[Word and element locating data]

"""

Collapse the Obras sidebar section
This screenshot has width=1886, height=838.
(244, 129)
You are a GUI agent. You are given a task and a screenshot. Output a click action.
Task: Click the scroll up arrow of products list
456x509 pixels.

"""

### Goal of the exercise
Reproduce these records line for line, with no changes.

### Correct response
Collapse the Obras sidebar section
This screenshot has width=1886, height=838.
(244, 129)
You are a GUI agent. You are given a task and a screenshot. Output a click action.
Task: Click the scroll up arrow of products list
456x509 pixels.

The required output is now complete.